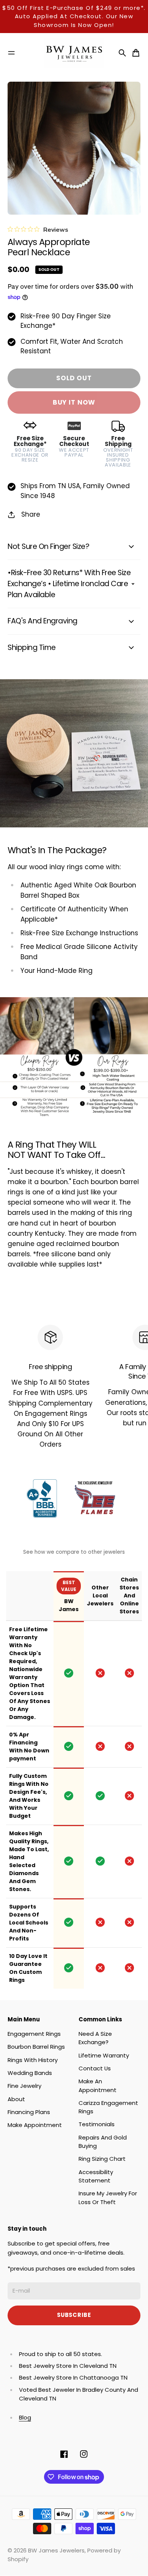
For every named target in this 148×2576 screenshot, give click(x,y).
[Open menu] (11, 53)
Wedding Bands (30, 2073)
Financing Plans (29, 2112)
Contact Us (95, 2068)
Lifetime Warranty (104, 2055)
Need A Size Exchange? (95, 2038)
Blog (25, 2417)
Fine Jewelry (24, 2086)
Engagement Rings (34, 2034)
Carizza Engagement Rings (108, 2107)
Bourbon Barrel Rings (36, 2047)
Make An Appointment (98, 2085)
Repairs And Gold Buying (103, 2141)
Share (30, 514)
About (16, 2099)
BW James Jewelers (56, 2550)
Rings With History (33, 2060)
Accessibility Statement (96, 2176)
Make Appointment (35, 2125)
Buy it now (74, 402)
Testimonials (97, 2124)
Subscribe (74, 2315)
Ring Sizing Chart (102, 2159)
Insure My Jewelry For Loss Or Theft (108, 2197)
━━━━━━━━━━━━━━━━━━━━━━━━━━━━━━
WHAT NEEDS TO BE DONE.
All lines from the line holding "Need A Size Exchange? (95, 2038)" through the end of the records above need to be transcribed exactly, and no other text should appear.

TASK RESULT.
Need A Size Exchange? (95, 2038)
Blog (25, 2417)
Fine Jewelry (24, 2086)
Engagement Rings (34, 2034)
Carizza Engagement Rings (108, 2107)
Bourbon Barrel Rings (36, 2047)
Make An Appointment (98, 2085)
Repairs And Gold Buying (103, 2141)
Share (30, 514)
About (16, 2099)
BW James Jewelers (56, 2550)
Rings With History (33, 2060)
Accessibility Statement (96, 2176)
Make Appointment (35, 2125)
Buy it now (74, 402)
Testimonials (97, 2124)
Subscribe (74, 2315)
Ring Sizing Chart (102, 2159)
Insure My Jewelry For Loss Or Theft (108, 2197)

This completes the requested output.